Action item
Retype exactly the lines from the one with "At what coordinates should I click to accomplish: Open the mail" down to the final line of the material below, both included, and nothing more.
Available data Start Marker
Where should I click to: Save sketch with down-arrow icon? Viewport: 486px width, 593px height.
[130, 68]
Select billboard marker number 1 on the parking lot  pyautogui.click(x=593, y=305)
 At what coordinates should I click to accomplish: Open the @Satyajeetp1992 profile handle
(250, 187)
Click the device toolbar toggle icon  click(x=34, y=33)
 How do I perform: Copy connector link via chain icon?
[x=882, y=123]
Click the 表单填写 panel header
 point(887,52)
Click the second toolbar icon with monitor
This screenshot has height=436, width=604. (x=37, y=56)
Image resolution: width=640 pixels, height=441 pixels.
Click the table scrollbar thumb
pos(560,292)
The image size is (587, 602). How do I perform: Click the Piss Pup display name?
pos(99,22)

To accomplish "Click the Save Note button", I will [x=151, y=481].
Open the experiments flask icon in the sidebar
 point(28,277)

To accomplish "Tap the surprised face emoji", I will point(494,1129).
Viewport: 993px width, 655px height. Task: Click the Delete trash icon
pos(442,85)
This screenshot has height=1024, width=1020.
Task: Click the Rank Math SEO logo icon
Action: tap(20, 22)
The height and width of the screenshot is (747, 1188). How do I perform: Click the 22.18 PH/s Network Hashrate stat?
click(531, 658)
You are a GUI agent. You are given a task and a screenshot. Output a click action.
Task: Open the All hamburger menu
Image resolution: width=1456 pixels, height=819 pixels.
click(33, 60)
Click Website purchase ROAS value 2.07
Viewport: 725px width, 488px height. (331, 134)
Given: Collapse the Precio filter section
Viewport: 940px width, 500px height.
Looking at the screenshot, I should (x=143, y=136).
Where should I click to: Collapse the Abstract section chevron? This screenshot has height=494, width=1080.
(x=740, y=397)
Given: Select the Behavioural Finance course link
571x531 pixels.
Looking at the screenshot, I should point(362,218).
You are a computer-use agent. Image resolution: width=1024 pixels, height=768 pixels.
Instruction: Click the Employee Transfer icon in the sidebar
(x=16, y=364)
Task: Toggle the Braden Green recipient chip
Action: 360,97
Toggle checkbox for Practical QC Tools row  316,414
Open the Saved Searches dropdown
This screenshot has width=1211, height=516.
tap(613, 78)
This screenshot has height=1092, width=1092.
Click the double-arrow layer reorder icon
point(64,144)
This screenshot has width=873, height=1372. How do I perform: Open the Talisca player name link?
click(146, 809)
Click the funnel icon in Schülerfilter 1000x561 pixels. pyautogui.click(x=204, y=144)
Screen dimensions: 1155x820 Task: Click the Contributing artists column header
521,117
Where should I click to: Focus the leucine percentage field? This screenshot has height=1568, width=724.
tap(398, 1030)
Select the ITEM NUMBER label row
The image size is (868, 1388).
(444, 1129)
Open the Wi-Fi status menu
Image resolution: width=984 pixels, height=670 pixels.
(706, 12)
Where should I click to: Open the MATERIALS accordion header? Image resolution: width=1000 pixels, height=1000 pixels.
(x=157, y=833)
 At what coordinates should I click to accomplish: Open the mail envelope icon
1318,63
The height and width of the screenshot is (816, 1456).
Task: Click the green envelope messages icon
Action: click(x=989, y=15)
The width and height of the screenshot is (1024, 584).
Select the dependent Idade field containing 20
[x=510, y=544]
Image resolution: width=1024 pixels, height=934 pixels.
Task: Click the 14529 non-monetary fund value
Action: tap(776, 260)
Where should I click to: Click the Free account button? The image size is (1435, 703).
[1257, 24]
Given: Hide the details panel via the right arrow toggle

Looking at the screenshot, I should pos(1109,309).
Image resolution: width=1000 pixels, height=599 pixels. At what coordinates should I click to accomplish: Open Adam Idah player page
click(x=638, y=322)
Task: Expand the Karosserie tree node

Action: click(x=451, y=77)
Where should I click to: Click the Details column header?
Available data End Marker
Response to this exercise
 At what coordinates should I click to accomplish: Open the mail envelope icon
1318,63
The height and width of the screenshot is (816, 1456).
Task: Click the green envelope messages icon
Action: click(x=989, y=15)
The width and height of the screenshot is (1024, 584).
Select the dependent Idade field containing 20
[x=510, y=544]
Image resolution: width=1024 pixels, height=934 pixels.
Task: Click the 14529 non-monetary fund value
Action: tap(776, 260)
Where should I click to: Click the Free account button? The image size is (1435, 703).
[1257, 24]
Given: Hide the details panel via the right arrow toggle

Looking at the screenshot, I should pos(1109,309).
Image resolution: width=1000 pixels, height=599 pixels. At what coordinates should I click to accomplish: Open Adam Idah player page
click(x=638, y=322)
Task: Expand the Karosserie tree node

Action: click(x=451, y=77)
Where should I click to: Click the Details column header?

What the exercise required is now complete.